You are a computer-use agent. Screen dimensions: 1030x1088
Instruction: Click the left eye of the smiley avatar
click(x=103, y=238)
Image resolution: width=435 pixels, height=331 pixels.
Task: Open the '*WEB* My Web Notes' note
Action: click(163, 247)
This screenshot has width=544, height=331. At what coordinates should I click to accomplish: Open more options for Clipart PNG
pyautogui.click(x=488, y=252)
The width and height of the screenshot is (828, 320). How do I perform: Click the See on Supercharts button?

══════

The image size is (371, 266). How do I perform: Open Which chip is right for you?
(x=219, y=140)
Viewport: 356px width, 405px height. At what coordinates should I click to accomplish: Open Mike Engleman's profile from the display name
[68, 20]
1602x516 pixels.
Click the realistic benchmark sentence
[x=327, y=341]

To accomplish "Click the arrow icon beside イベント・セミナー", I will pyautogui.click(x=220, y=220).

══════

TASK DETAILS: Only those lines of the entries above that run from the line containing "The image size" to the line containing "1602x516 pixels.", both included, should be transcribed exactly.

ANSWER SECTION:
The image size is (371, 266). How do I perform: Open Which chip is right for you?
(x=219, y=140)
Viewport: 356px width, 405px height. At what coordinates should I click to accomplish: Open Mike Engleman's profile from the display name
[68, 20]
1602x516 pixels.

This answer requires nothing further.